The release of the collection titled “Living in Medupi’s Shadow: Pictures of Broken Promises” is a prelude to the launch of Fair Finance Coalition Medupi Impacts Case Study, “Living in Medupi’s Shadow: Stories from Lephalale” on 1 September 2023. As BRICS nations continue with their three-day summit discussing accelerated growth and sustainable development, the Coalition photo collection demands the attention of world leaders and the media to reflect on what happens when financiers do not thoroughly assess the social and environmental risk associated with their development finance. The Coalition urges international development banks such as the BRICS bank (New Development Bank), which contributed USD 476 million to the Medupi Power Station, to take responsibility for the impacts of Medupi.

The soon-to-be-launched case study, “Living in Medupi’s Shadow: Stories from Lephalale” will shed light on the ramifications of development finance funding of the Medupi power station and the failed developmental outcomes, which in the case of Medupi are apparent.

The estimated total cost of building the Medupi power station has ballooned to R273.6 billion or USD 17 billion, a staggering increase from the initial budget of R80 billion allocated at the inception of the project in 2007. Major international financiers included the BRICS Bank, the World Bank (USD 3.05 billion, 2010), the African Development Bank (USD 2.6 billion), and the China Development Bank (USD 1.5 billion USD, 2017). Funds for this colossal undertaking were secured as loans and credit agreements from these and other international development banks and public finance institutions (PFIs). Despite the exorbitant investment, how the billions of dollars infused into the project have contributed to local development is unclear. It is unclear whether the banks were diligently tracking their money flows.

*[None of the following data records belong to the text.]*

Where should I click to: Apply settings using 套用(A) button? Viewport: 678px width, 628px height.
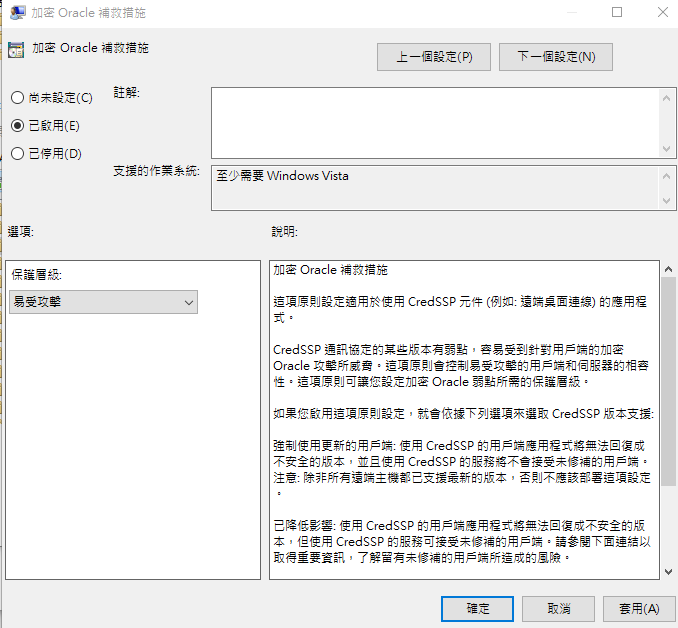point(639,608)
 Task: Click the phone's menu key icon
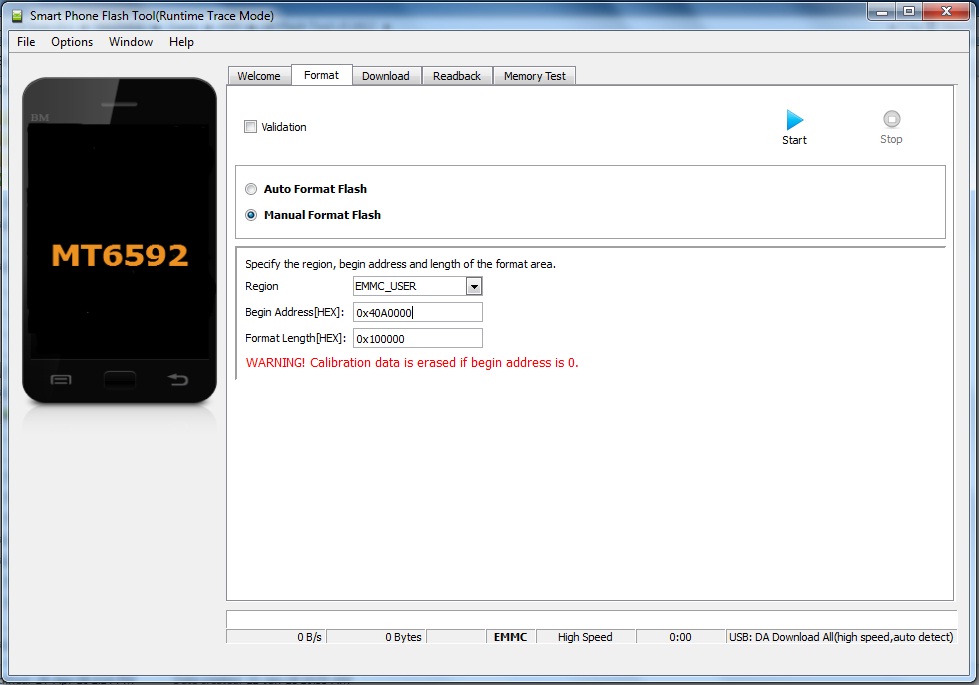point(61,380)
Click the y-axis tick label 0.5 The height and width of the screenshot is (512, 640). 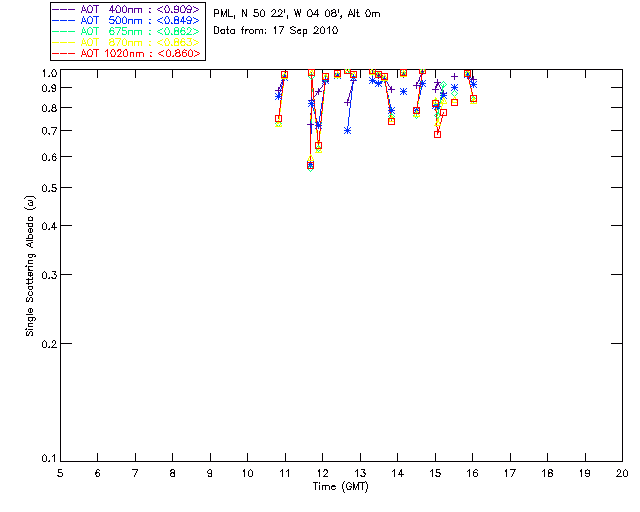click(x=49, y=188)
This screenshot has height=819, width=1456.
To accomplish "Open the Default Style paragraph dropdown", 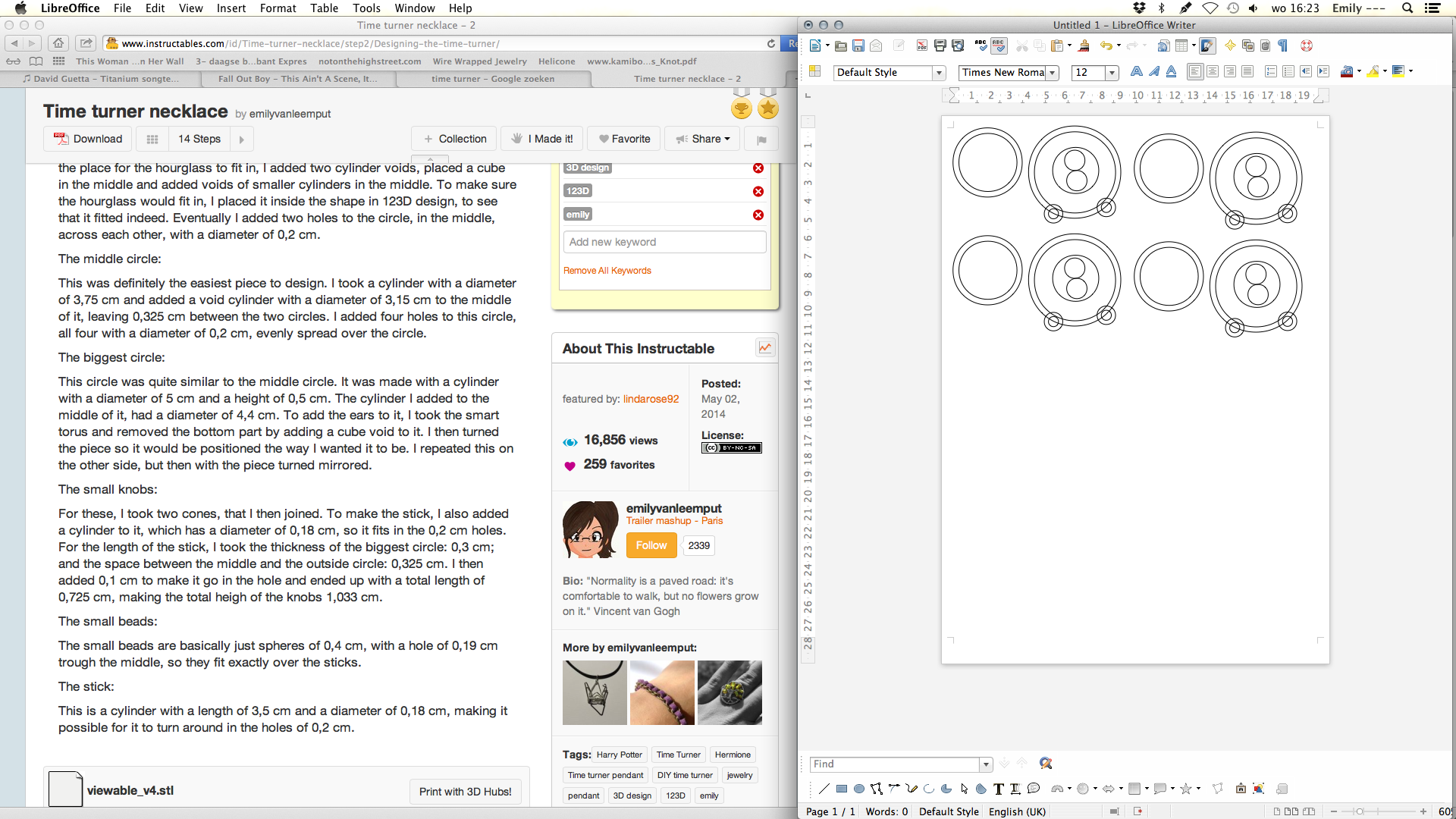I will [x=939, y=71].
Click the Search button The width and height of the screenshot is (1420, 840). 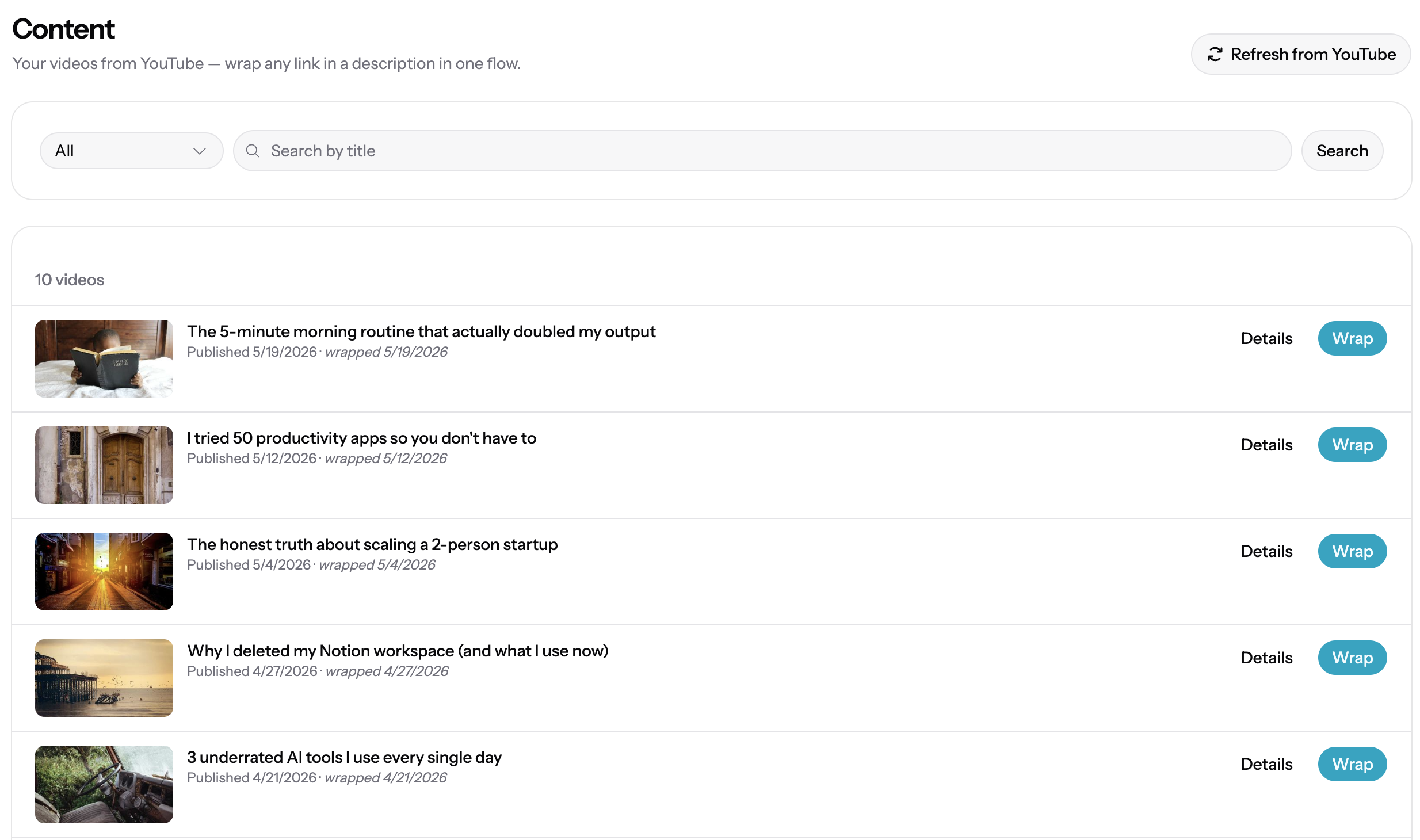click(x=1342, y=151)
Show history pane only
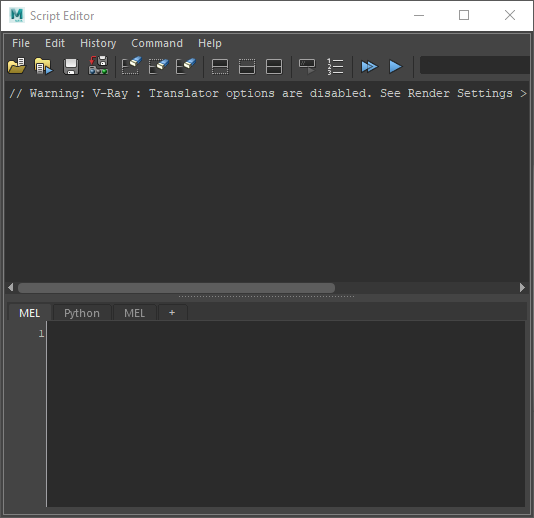 (220, 66)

Ariella Scher, Head of Programme: Business and Human Rights, Centre for Applied Legal Studies at the University of the Witwatersrand, says:
“In 2019, the New Development (BRICS) Bank loaned Eskom US$480 million (about ZAR9 billion) to finance the design and construction of technology which is required to make Medupi compliant with South Africa’s environmental and air pollution standards. Four years later and Eskom has yet to introduce that technology. The effect thereof is felt most acutely by the communities surrounding Medupi, who bear the immediate environmental and health toll of South Africa’s energy crisis.

It is ultimately the shareholders of the BRICS Bank – the current BRICS members – who bear the duty to ensure that the Bank’s monies are spent appropriately. To date, that remains outstanding, and with the BRICS Summit being hosted by South Africa, this is a critical moment to reflect on the causes of this failure and to listen to those for whom its impact is most acute.”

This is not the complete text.